Consider before anything that we have UK laws, UK framework, UK Guidelines, EU laws, Framework, and Guidelines, United Nations conventions as well as other various international documents that we have signed up to.
It creates a minefield that it hard to navigate. However, the one benefit to most developments before you buy is that all these things have been considered. Therefore when I speak of good solid investment fundamentals such as shops, schools, transport links, major employers and major investment these have all largely been addressed in any new build property under consideration and well before they received permission.
The trick is to pick the right areas with the right property in the right market applying the right strategy so match all of these…
Have fun reading about all the terms of planning permission:
Affordable housing: Social rented, affordable rented and intermediate housing, provided to eligible households whose needs are not met by the market.
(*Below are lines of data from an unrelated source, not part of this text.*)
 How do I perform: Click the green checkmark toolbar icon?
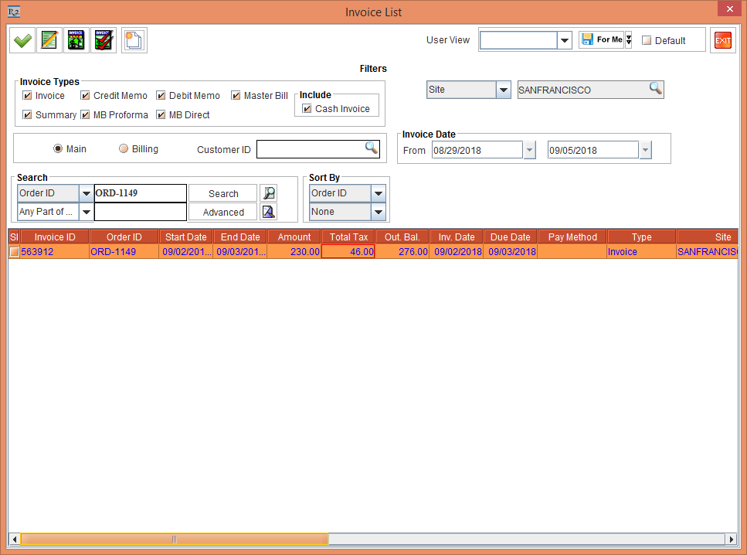pos(23,41)
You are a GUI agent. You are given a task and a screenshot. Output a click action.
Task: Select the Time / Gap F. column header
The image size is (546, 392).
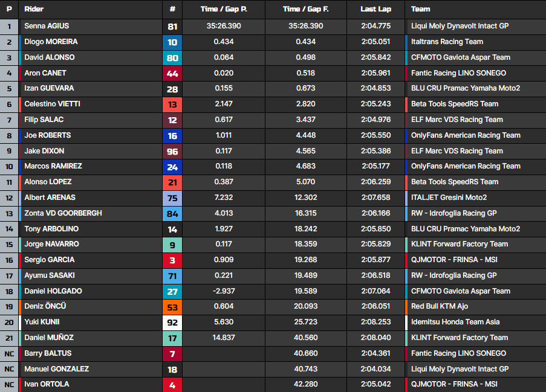(305, 9)
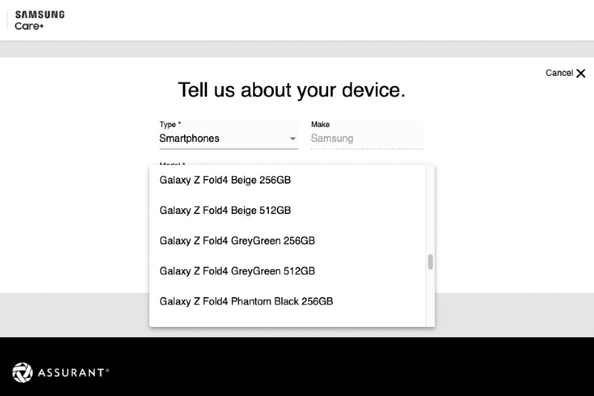Click the Assurant wordmark in footer
This screenshot has height=396, width=594.
click(73, 372)
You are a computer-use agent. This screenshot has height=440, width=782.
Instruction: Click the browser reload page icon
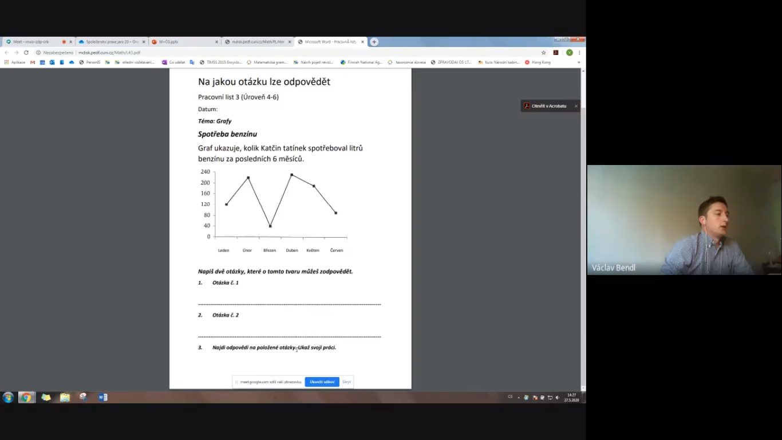[26, 53]
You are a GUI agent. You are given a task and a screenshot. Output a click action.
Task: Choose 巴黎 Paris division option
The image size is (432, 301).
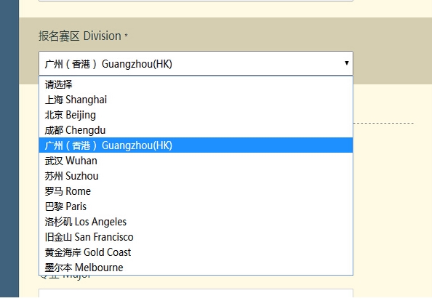[196, 206]
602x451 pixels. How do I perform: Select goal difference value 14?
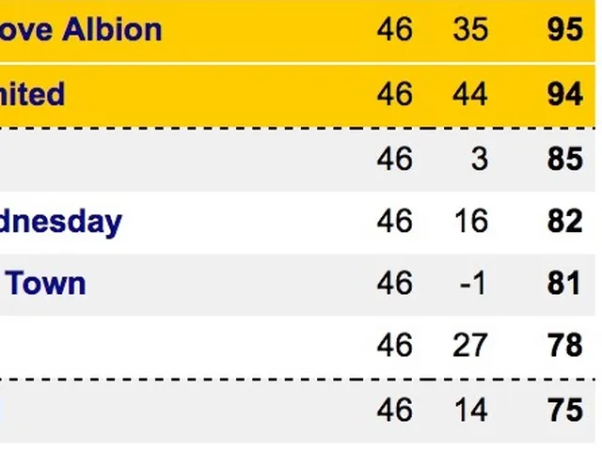468,410
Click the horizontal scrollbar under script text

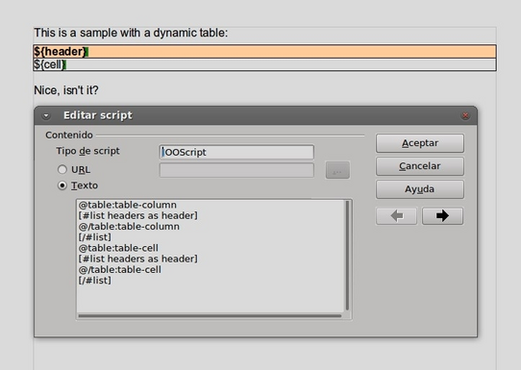[x=210, y=316]
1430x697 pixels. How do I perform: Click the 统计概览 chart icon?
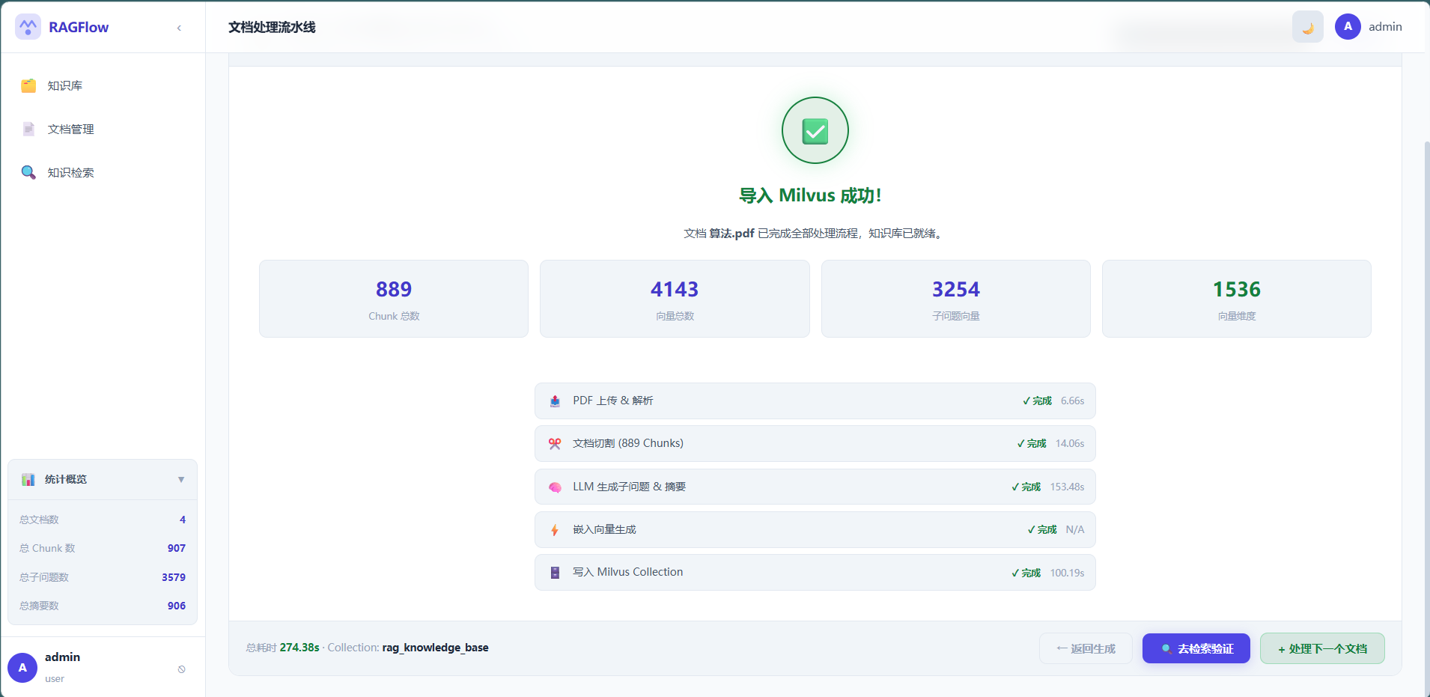tap(28, 480)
Eligibility is determined with regard to local incomes and local house prices. Affordable housing should include provisions to remain at an affordable price for future eligible households or for the subsidy to be recycled for alternative affordable housing provision.
Social rented housing is owned by local authorities and private registered providers(as defined in section 80 of the Housing and Regeneration Act 2008), for which guideline target rents are determined through the national rent regime. It may also be owned by other persons and provided under equivalent rental arrangements to the above, as agreed with the local authority or with the Homes and Communities Agency.
Affordable rented housing is let by local authorities or private registered providers of social housing to households who are eligible for social rented housing.
Affordable Rent is subject to rent controls that require a rent of no more than 80% of the local market rent (including service charges, where applicable).
Intermediate housing is homes for sale and rent provided at a cost above social rent, but below market levels subject to the criteria in the Affordable Housing definition above. These can include shared equity (shared ownership and equity loans), other low cost homes for sale and intermediate rent, but not affordable rented housing. Homes that do not meet the above definition of affordable housing, such as “low cost market” housing, may not be considered as affordable housing for planning purposes.
Aged or veteran tree: A tree which, because of its great age, size or condition is of exceptional value for wildlife, in the landscape, or culturally.
Air quality management areas: Areas designated by local authorities because they are not likely to achieve national air quality objectives by the relevant deadlines.
Ancient woodland: An area that has been wooded continuously since at least 1600 AD.
Archaeological interest: There will be archaeological interest in a heritage asset if it holds, or potentially may hold, evidence of past human activity worthy of expert investigation at some point. Heritage assets with archaeological interest are the primary source of evidence about the substance and evolution of places, and of the people and cultures that made them.
Best and most versatile agricultural land: Land in grades 1, 2 and 3a of the Agricultural Land Classification.
Birds and Habitats Directives: European Directives to conserve natural habitats and wild fauna and flora.
Climate change adaptation: Adjustments to natural or human systems in response to actual or expected climatic factors or their effects, including from changes in rainfall and rising temperatures, which moderate harm or exploit beneficial opportunities.
Climate change mitigation: Action to reduce the impact of human activity on the climate system, primarily through reducing greenhouse gas emissions.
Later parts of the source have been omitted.